Many live in Israel's northern Galilee region. They actually make up a majority in much of the area targeted by Hizbollah. Haifa, Israel's third largest city and one of the main Hizbollah targets, has a mixed Jewish and Arab population.

TORN

"I feel a conflict between feeling for my people and like an Israeli," Ali said.
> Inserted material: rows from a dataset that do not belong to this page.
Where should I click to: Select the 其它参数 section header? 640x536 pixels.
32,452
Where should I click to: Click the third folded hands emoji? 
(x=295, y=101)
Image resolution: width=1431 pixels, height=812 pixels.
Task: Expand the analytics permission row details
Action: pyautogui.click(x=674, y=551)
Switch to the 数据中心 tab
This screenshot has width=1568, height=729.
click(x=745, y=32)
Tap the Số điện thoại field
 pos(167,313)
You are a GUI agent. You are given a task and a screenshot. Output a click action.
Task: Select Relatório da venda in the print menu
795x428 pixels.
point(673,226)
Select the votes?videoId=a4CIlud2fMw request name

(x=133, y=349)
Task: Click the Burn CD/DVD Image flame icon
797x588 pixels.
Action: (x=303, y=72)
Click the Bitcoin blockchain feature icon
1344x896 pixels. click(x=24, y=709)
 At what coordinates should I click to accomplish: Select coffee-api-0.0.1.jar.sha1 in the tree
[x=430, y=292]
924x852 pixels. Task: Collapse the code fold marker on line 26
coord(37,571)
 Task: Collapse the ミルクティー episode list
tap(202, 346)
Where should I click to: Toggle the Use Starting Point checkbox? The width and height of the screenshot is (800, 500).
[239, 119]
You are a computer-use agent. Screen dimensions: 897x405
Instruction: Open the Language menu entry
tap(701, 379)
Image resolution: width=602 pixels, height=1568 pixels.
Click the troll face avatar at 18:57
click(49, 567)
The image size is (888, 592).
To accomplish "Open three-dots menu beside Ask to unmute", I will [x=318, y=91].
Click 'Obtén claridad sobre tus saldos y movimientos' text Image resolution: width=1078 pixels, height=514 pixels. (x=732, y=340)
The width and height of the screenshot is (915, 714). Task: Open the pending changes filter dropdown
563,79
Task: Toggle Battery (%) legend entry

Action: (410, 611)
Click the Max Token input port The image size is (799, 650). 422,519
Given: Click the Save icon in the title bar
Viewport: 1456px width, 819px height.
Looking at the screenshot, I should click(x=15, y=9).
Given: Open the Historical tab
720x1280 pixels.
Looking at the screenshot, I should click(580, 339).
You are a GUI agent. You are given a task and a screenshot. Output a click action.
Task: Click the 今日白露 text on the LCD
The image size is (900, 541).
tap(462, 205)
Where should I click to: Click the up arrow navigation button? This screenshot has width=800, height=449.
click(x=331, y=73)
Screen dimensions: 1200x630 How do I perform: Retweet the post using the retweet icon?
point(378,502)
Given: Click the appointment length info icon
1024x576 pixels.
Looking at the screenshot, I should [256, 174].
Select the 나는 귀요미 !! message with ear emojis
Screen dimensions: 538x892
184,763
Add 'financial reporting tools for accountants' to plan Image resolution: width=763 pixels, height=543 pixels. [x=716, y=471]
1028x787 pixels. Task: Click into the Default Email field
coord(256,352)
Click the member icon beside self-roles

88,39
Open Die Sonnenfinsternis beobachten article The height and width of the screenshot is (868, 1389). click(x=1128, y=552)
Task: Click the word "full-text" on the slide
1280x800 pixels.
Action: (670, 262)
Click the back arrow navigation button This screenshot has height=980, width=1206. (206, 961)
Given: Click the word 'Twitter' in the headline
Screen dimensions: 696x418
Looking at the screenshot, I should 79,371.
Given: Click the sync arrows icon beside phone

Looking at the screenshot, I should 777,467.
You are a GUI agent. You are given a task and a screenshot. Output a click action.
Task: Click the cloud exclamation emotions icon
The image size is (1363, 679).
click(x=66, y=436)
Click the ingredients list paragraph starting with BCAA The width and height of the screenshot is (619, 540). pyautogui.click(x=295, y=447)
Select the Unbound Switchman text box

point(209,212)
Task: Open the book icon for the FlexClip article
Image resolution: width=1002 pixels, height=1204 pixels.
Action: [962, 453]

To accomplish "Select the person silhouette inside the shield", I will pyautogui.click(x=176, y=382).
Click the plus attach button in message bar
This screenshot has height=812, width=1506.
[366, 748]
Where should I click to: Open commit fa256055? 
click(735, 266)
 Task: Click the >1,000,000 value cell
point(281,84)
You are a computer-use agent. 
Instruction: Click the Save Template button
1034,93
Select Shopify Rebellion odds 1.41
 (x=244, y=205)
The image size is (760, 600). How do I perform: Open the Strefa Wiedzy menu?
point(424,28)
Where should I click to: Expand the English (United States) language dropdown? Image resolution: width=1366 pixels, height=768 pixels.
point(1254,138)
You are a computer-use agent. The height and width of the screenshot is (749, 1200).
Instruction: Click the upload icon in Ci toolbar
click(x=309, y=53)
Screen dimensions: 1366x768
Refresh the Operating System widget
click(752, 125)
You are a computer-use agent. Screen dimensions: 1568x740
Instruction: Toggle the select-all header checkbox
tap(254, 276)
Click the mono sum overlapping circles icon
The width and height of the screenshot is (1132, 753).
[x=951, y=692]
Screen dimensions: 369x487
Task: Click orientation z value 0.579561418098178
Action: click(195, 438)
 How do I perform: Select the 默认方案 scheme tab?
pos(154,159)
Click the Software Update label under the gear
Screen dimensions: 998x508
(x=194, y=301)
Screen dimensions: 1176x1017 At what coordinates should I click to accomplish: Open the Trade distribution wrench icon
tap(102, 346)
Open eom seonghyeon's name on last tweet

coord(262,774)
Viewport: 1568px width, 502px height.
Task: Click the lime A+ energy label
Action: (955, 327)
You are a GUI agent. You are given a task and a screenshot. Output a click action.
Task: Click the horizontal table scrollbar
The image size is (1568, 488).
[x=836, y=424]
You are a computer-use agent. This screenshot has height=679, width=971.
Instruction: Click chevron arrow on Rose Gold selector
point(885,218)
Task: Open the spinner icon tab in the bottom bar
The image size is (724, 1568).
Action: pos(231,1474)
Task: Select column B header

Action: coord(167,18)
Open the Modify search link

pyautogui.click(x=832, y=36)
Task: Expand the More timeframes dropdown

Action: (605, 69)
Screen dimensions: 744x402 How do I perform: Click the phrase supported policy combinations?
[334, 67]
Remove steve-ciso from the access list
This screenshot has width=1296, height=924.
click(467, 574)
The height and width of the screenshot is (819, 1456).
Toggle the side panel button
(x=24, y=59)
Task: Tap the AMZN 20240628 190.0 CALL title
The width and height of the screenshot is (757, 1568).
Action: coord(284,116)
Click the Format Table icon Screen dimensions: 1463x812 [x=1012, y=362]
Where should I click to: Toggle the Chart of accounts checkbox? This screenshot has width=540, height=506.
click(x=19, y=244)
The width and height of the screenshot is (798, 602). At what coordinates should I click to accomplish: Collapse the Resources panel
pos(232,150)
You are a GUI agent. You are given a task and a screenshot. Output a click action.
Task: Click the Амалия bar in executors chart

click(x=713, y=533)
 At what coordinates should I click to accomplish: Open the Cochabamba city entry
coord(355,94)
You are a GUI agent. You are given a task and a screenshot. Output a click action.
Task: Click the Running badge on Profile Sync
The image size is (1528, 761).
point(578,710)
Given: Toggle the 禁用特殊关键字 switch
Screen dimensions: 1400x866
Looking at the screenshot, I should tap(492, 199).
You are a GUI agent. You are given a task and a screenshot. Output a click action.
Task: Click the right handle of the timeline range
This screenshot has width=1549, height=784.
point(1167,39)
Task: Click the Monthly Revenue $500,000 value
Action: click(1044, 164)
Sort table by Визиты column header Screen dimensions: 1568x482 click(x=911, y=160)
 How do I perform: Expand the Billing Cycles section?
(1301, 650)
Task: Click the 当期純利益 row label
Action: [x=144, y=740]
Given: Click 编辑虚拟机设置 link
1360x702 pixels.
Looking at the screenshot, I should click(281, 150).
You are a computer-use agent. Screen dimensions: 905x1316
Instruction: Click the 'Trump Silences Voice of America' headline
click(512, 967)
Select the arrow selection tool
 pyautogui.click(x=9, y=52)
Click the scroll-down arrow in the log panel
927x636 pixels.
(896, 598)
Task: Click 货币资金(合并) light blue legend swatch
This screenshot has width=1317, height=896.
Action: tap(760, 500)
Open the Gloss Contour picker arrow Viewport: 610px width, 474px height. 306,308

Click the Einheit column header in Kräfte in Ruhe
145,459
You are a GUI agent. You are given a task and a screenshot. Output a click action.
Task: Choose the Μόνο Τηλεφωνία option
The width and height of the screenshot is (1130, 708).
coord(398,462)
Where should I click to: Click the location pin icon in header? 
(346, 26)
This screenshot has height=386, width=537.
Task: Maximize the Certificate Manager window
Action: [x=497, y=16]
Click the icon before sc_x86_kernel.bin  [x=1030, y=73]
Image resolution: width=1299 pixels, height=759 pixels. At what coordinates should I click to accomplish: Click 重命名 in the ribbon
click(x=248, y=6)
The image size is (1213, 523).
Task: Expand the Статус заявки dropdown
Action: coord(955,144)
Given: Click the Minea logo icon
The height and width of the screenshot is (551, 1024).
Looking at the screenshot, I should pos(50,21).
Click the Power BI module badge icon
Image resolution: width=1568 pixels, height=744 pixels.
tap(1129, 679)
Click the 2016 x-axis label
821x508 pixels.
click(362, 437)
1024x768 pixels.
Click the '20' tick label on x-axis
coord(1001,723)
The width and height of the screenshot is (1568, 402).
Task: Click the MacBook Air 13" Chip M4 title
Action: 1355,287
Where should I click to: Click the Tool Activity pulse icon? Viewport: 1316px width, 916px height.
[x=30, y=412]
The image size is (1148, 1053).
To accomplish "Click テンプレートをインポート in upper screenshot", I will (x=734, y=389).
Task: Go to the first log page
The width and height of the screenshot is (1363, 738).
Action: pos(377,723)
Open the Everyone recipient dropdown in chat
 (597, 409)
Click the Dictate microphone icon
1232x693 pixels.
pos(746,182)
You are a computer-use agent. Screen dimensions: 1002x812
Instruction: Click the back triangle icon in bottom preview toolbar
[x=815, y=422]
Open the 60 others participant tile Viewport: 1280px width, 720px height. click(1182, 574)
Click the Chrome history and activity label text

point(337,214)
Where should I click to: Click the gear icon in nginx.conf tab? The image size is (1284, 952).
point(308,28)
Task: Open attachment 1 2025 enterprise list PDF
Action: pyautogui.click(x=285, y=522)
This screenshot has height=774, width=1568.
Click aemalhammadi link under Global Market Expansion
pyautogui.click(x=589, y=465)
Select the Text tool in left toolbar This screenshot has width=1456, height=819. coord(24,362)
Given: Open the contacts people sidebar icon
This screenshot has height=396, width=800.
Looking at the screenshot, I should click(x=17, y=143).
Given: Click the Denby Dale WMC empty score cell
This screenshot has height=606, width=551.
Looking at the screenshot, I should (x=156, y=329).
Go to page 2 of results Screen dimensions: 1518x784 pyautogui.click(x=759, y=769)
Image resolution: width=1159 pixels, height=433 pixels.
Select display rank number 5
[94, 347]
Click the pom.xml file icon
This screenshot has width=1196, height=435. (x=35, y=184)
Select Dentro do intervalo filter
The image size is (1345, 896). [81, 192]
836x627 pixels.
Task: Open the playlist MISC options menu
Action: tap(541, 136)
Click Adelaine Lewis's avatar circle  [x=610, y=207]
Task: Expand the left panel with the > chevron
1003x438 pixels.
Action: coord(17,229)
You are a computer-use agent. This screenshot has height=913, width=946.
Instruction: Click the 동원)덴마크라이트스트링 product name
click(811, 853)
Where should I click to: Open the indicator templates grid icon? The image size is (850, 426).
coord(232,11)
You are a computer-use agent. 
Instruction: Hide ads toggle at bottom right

It is years since a respite in violence allowed him to see his aunt, who lives in a refugee camp near the Lebanese city of Sidon.

While Jews and Arabs are living together under the rain of Hizbollah rockets, there is little to suggest that the war will bring them any closer together after nearly six years of a Palestinian uprising pushed them further apart.

While acknowledging Israel's official offers of assistance for Majdel Krum, Ali complained that the town faced discrimination and poor funding like other Arab Israeli towns. Israel denies this.

"Nobody treats the Arab sector seriously. I have a binder full of promises never kept," he said.

Meanwhile, some Israelis resent the sympathy felt by Arabs for the Lebanese at a time of war.

Polls show 86 percent of Israelis back the air offensive against Hizbollah that has killed more than 230 Lebanese since the guerrilla group grabbed two Israeli soldiers and killed eight others at the border last week.

"Despite the developments that threaten their very homes, they (Israeli Arabs) are still capable of expressing solidarity with the Lebanese and attacking Israel's policy," wrote Dganit Kenig in the mass market Maariv daily.

A minority of Israeli Arabs, mostly Druze and Bedouin, serve in Israel's armed forces and tend to be supporters of the Israeli offensive against Hizbollah.

Many other Arabs feel the Israeli government should try harder to negotiate for the release of the captured soldiers and be ready to free Lebanese prisoners to bring an end to the crisis.

Farhat wants Israel and the international community to do everything possible to end the fighting.

"We need peace here, and if Israel and Hizbollah ... won't have peace, then the international community has to come in here and force everyone to make peace," he said.